No matter how you slice it, a tomato is just a tomato. However, your end userscustomers and clientsmay be partial to their kind of tomato. Your applications need to accommodate and adjust to their manner of speaking when recognizing and synthesizing.
A lexicon is a collection of word pronunciations that a speech recognition engine (i.e., recognizer) uses to improve recognition accuracy and a speech synthesis engine (i.e., synthesizer) uses to enhance the quality of its pronunciation.
Lexicons play an important role in the accuracy of speech recognition. A speech recognition engine (i.e., recognizer) uses lexicons in the process of recognizing speech. Lexicons consist of the words that a recognizer understands and returns as recognized speech. Since it's impractical for a recognizer to maintain every possible word and context in its spoken language, you enhance the accuracy of speech recognition by extending its lexicon.
Lexicons play an important role in the quality of text-to-speech playback. A text-to-speech engine (i.e., synthesizer) uses lexicons to obtain pronunciation information associated with words to generate the appropriate speech sounds for the word. For example, with a lexicon you may ensure "record" is pronounced correctly when used as a noun and when used as a verb.
What is Lexicon Management?
Lexicon management enables you to:
- tailor pronunciations to specific end user preferences,
- extend recognizer and synthesizer lexicons to deploy with application, and
- create, edit, and speak pronunciations as part of your deployed applications.
Application benefits include:
- improved speech recognition accuracy and
- enhanced speech synthesis clarity.
What is LexiconKit?
Chant LexiconKit handles the complexities of creating and editing lexicons for deployment with applications and generating and speaking pronunciations.
LexiconKit provides you a simple way to create, edit, and speak word pronunciations in lexicons. Applications can generate and speak pronunciations as part of its runtime operation to enable real-time customization and tailoring of speech recognition and speech synthesis environments.
LexiconKit includes C++, C++Builder, Delphi, Java, and .NET Framework class library formats to support all your programming languages and sample projects for popular IDEssuch as the latest Visual Studio from Microsoft, RAD Studio from Embarcadero, and Java IDEs Eclipse, IntelliJ, JDeveloper, and NetBeans.
The class libraries can be integrated with 32-bit and 64-bit applications for Windows platforms.
Lexicon Management Architecture
LexiconKit provides a simple way to create and edit lexicon word pronunciations. Applications can generate pronunciations to enable real-time customization and tailoring of speech recognition and speech synthesis.

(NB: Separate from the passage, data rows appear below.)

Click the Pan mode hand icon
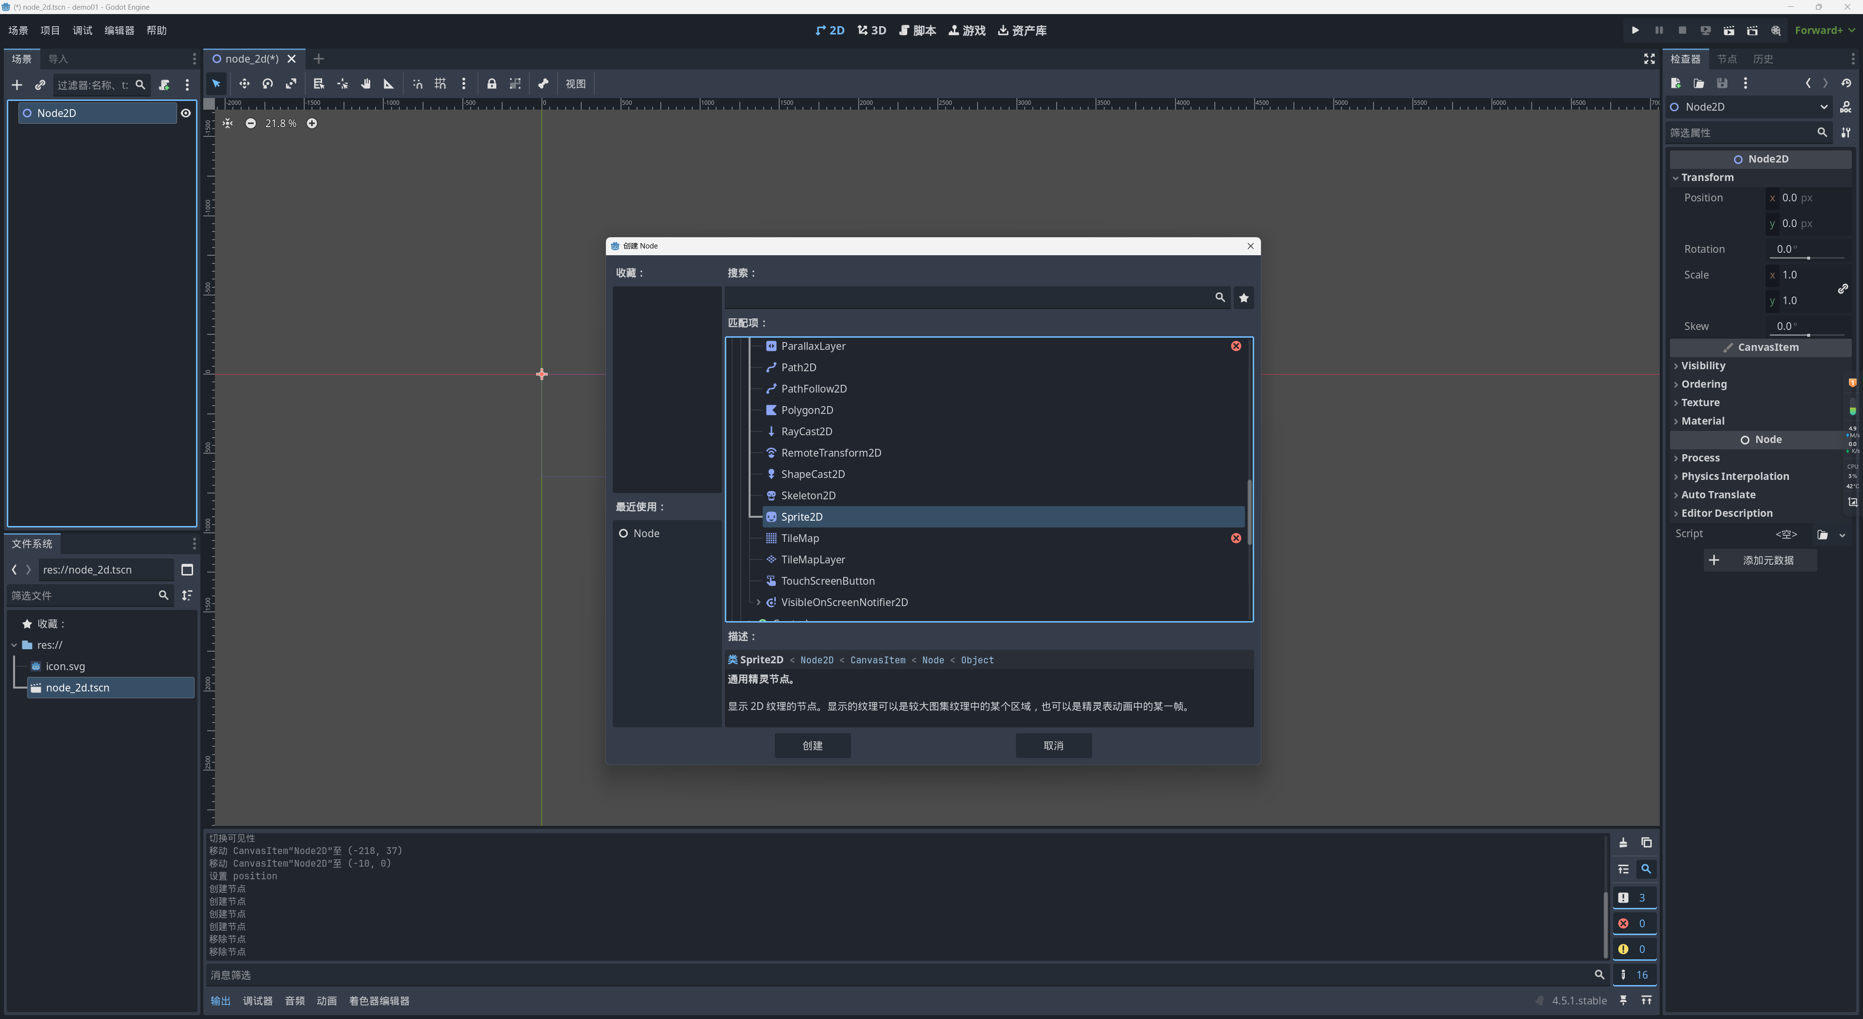 (366, 84)
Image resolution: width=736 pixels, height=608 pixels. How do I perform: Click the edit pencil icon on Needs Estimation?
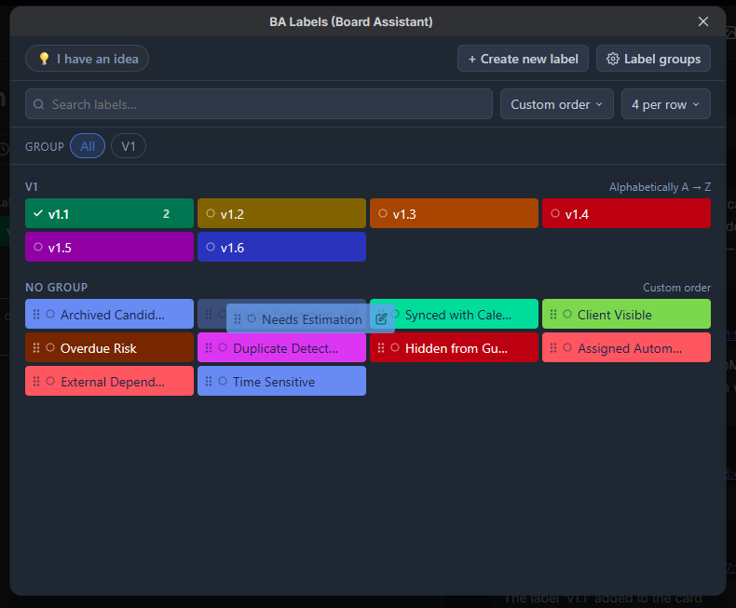tap(381, 319)
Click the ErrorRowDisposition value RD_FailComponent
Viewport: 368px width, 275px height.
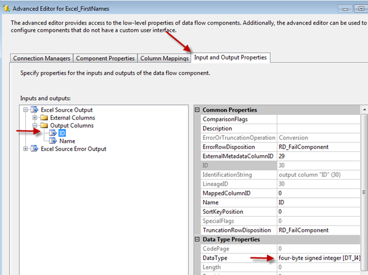[x=316, y=147]
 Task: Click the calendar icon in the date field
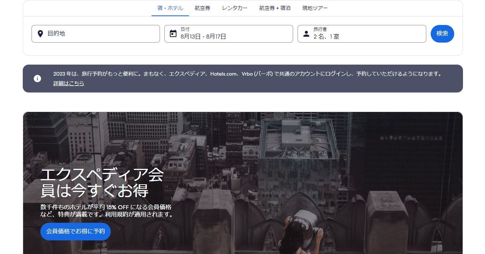tap(173, 34)
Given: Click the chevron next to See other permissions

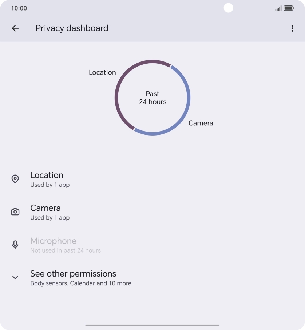Looking at the screenshot, I should [x=15, y=277].
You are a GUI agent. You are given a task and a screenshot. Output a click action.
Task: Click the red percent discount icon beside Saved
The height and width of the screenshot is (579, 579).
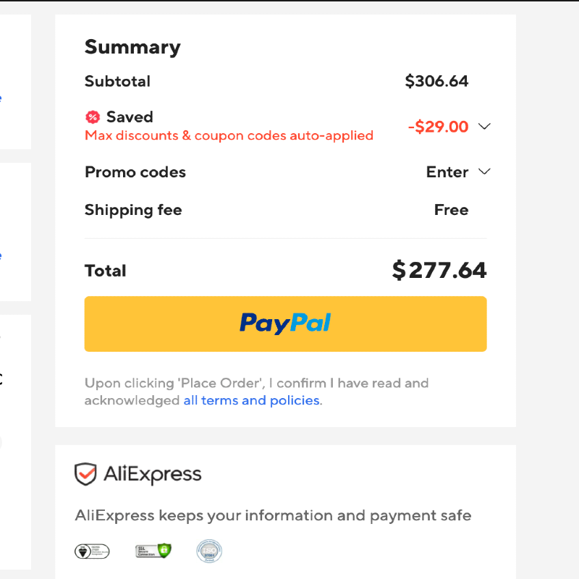click(92, 117)
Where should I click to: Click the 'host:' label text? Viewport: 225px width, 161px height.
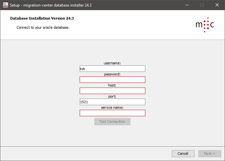112,85

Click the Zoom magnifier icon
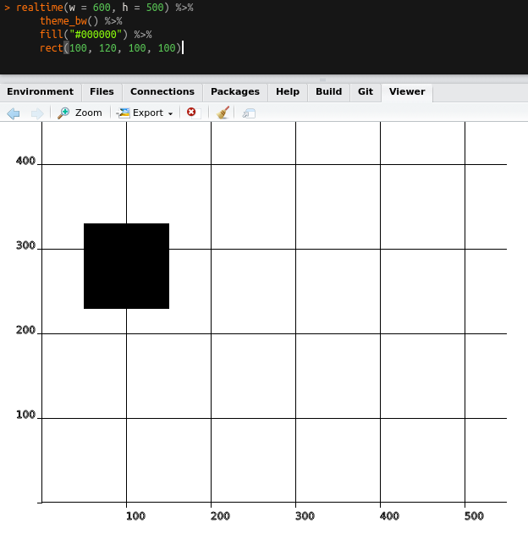pyautogui.click(x=63, y=113)
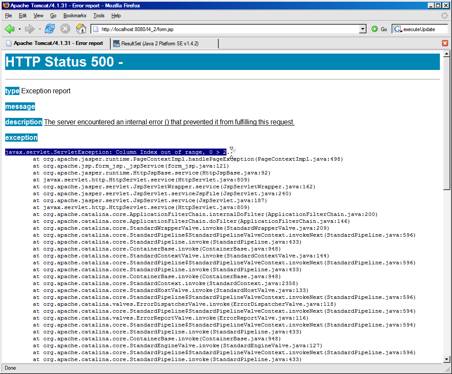Click the Back arrow navigation button
The image size is (452, 374).
click(10, 29)

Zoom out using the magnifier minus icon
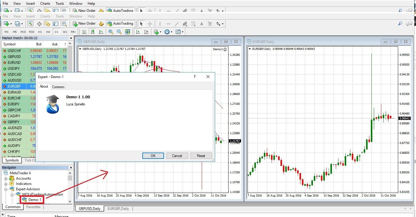tap(119, 32)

LexiconKit manages the resources and interacts directly with the applicable speech application program interface (API). The LexiconKit class supports the following speech APIs for lexicon management:
- Acapela TTS,
- Cepstral Swift,
- Microsoft SAPI 5,
- Microsoft Speech Platform, and
- Microsoft WindowsMedia.
LexiconKit encapsulates all of the technologies necessary to make the process of generating word pronunciations simple and efficient.
LexiconKit simplifies the process of generating and speaking pronunciations by handling the low-level activities directly with the speech recognition and synthesis engines.
Instantiate LexiconKit to generate and speak the default word pronunciation within the application and destroy LexiconKit to release its resources when lexicon management is no longer needed.
The goal of lexicon management is to adjust to the end user manner of speaking for enhanced speech recognition accuracy and speech synthesis quality. A LexiconKit application can:
- Create word pronunciations on demand;
- Edit lexicon word pronunciations for ensuring maximum recognition accuracy and speech synthesis quality; and
- Speak lexicon word pronunciations to fine-tune definitions.
Chant LexiconKit handles the complexities of generating word pronunciations. This allows applications to enhance the quality of speech recognition and speech synthesis and offer administrative features for maintaining word pronunciations.
Recognizers and synthesizers have unique formats for word pronunciations, lexicon formats, and approaches for runtime inclusion. LexiconKit supports the following recognizer and synthesizers and their lexicons formats.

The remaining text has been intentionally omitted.